Des noms marocains cités dans les archives Epstein, sans accusation formelle

Des noms marocains cités dans les archives Epstein, sans accusation formelle

De nouveaux documents issus des archives liées à Jeffrey Epstein ont récemment ravivé le débat médiatique international, après la révélation de la présence de plusieurs noms marocains de premier plan dans des correspondances privées.

Parmi eux figure Mostafa Terrab, directeur général du Groupe OCP, cité à quatorze reprises, ainsi que l’homme d’affaires Othman Benjelloun, mentionné trente-deux fois dans ces échanges.

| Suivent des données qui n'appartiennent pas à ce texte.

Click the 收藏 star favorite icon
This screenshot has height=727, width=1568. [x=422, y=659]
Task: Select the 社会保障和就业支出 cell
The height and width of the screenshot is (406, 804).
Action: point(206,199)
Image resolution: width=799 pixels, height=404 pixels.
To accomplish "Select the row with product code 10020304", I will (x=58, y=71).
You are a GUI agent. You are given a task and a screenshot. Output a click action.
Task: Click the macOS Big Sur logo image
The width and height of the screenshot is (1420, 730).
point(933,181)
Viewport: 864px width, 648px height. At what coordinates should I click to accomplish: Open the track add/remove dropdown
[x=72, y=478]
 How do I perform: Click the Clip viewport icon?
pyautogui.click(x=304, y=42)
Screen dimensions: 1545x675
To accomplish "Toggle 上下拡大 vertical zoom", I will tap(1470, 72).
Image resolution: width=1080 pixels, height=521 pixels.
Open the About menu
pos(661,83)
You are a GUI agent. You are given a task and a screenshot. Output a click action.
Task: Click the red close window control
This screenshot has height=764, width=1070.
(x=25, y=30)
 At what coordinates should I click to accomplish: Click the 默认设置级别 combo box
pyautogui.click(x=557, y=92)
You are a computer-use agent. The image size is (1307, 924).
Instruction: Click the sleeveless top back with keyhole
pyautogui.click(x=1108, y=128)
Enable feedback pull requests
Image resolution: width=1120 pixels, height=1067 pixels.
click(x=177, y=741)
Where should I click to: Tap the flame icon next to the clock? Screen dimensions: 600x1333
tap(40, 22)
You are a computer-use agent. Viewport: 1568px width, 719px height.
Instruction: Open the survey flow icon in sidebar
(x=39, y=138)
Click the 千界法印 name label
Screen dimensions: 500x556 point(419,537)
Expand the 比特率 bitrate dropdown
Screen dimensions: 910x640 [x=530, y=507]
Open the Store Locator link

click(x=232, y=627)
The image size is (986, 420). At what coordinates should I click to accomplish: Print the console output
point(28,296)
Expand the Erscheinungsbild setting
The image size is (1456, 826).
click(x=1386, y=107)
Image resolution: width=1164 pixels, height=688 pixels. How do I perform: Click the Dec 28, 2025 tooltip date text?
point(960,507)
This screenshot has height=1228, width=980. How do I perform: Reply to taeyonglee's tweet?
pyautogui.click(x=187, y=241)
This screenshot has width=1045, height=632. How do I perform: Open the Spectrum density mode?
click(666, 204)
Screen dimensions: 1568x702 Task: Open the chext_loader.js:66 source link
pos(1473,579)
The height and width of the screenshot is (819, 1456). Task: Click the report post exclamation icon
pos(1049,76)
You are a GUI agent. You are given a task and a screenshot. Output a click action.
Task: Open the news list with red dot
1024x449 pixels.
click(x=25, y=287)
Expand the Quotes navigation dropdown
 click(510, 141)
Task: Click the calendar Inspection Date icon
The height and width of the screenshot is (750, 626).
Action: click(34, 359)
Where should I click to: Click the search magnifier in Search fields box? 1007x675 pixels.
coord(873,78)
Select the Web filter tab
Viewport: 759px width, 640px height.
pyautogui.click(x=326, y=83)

Selon le contenu rendu public, ces références s’inscrivent dans un cadre principalement relationnel et organisationnel. Les documents décrivent Mostafa Terrab comme une personnalité influente et respectée, certains échanges allant jusqu’à l’évoquer, à l’époque, comme une figure politique potentielle au Maroc durant les années 2011 et 2012. Aucune allégation pénale n’est toutefois formulée à son encontre.

Les archives font également état de contacts liés à l’organisation de séjours et de déplacements à Marrakech, ville régulièrement citée dans les correspondances. Ces échanges portaient essentiellement sur des aspects logistiques et relationnels, sans qu’aucun élément ne suggère une implication dans des activités illégales.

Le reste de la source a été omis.